Brief | Format the entries from the first line through the line containing "(1401, 216)", inclusive, as a numbered list, leaving out any blank lines.

⁂

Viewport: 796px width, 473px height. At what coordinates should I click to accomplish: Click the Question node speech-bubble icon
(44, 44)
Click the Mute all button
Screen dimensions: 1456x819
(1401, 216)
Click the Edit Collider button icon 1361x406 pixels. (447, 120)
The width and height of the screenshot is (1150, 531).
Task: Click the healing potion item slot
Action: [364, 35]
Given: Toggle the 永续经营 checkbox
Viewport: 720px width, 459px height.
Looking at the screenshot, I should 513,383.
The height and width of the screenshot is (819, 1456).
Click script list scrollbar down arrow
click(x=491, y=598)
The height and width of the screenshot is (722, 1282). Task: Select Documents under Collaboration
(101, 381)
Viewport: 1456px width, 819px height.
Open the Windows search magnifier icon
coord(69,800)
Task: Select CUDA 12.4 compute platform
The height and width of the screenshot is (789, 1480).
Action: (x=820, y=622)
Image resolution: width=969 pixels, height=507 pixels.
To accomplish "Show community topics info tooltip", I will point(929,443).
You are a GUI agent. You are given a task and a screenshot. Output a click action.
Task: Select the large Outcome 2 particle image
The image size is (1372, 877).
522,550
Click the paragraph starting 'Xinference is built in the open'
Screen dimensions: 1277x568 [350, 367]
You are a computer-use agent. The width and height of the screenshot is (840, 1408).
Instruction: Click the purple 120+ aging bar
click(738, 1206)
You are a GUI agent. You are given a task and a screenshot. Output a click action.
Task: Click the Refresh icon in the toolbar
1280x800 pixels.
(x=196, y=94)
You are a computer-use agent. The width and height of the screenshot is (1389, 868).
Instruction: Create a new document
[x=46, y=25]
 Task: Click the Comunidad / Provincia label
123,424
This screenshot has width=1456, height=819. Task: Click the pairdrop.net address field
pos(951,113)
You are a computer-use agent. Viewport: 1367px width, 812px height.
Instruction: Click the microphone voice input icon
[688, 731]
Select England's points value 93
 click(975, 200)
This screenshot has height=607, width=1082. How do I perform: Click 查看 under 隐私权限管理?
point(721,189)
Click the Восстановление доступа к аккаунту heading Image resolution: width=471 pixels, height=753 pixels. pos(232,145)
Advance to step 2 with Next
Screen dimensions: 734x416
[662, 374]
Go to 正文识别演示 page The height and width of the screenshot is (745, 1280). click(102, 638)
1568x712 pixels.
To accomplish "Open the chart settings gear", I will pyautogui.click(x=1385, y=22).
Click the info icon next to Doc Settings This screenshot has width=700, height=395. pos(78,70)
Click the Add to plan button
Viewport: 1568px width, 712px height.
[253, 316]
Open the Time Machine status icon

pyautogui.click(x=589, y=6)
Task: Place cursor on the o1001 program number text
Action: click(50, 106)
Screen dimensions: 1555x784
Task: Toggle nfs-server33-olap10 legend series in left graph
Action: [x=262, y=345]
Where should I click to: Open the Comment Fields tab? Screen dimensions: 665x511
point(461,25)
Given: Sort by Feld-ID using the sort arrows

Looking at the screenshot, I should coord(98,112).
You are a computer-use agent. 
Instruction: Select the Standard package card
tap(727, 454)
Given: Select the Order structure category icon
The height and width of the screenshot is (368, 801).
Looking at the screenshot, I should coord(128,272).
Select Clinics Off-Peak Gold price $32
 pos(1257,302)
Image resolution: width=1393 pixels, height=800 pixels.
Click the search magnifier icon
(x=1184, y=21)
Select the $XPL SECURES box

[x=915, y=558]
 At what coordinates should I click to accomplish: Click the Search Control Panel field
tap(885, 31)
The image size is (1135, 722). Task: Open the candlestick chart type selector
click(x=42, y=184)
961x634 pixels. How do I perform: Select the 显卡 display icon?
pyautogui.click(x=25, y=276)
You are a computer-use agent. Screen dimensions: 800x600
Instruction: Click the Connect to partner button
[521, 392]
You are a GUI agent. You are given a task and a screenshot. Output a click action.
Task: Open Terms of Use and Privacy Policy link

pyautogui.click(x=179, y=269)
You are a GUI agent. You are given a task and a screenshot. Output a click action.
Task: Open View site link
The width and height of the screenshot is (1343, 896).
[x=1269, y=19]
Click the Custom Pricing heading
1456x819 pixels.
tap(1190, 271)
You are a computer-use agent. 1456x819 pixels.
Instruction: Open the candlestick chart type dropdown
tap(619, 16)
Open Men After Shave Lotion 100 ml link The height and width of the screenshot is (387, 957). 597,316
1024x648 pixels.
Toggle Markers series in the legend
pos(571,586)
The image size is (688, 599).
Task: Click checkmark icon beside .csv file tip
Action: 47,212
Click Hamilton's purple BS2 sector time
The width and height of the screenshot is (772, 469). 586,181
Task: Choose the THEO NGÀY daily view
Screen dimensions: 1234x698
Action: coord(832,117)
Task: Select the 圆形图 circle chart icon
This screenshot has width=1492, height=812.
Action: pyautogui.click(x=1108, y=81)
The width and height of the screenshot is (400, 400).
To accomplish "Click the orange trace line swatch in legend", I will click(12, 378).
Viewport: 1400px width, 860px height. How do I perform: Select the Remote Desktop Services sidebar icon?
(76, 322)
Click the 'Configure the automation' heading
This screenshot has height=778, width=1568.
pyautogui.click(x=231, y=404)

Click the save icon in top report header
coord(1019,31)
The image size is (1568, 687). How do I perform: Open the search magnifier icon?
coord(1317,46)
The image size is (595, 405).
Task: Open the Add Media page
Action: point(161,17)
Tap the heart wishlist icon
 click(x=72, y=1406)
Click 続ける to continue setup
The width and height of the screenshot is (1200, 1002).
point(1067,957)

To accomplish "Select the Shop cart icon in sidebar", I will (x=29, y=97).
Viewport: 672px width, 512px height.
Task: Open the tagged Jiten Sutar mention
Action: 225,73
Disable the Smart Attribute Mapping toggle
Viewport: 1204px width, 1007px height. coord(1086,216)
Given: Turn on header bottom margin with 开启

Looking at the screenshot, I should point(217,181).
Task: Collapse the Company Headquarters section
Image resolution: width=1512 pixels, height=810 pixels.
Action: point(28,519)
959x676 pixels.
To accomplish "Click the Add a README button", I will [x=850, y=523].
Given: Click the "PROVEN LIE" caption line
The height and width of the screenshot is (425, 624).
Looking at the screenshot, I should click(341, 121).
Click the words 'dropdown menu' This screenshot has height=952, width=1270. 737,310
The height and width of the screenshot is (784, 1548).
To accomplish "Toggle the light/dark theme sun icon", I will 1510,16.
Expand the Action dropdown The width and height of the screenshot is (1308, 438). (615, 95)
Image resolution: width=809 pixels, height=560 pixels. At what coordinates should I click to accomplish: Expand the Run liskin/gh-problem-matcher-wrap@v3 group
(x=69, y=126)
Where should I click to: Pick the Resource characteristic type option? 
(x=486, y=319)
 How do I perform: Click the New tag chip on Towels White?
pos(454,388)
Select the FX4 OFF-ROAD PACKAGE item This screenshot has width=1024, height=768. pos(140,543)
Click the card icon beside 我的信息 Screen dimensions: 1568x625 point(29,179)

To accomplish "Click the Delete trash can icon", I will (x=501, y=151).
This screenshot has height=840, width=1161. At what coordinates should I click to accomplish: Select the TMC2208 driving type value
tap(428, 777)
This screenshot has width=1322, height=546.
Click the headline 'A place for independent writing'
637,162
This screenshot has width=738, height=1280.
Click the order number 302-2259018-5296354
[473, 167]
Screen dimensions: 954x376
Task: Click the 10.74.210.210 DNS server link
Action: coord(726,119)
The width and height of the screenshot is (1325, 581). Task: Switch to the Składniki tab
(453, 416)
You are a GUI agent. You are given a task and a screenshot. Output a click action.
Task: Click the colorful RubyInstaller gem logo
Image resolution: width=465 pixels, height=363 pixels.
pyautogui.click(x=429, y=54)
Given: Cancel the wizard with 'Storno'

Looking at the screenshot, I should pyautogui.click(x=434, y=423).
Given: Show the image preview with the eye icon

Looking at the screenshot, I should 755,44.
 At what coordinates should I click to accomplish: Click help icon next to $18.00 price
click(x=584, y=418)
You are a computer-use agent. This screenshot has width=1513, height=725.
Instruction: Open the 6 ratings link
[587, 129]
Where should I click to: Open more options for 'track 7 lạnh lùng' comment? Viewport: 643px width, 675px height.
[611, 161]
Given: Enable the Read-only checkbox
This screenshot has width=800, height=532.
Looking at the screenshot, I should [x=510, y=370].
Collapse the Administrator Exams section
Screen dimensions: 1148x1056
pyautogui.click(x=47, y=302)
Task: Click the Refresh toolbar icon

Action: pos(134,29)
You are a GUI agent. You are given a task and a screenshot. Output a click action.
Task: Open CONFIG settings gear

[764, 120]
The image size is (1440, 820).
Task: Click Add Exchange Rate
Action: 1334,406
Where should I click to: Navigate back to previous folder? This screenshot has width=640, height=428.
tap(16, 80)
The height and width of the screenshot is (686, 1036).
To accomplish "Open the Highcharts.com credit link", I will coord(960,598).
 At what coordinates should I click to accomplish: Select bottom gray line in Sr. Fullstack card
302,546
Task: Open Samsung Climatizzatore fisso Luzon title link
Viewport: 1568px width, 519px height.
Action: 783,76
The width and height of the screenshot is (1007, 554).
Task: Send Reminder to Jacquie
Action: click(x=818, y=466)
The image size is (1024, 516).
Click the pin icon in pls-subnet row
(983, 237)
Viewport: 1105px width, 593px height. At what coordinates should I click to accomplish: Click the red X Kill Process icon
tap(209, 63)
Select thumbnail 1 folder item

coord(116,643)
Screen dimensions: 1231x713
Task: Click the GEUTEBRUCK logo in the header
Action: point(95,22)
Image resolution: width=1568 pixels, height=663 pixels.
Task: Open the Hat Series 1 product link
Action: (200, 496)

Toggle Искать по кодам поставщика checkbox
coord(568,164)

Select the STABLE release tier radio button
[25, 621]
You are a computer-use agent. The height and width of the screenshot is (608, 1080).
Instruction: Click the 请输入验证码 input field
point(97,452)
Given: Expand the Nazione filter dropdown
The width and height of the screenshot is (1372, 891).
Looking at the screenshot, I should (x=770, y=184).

⁂

Full output |
1. Viewport: 796px width, 473px height. At what coordinates should I click to accomplish: Click the Question node speech-bubble icon
2. (44, 44)
3. Click the Mute all button
4. Screen dimensions: 1456x819
5. (1401, 216)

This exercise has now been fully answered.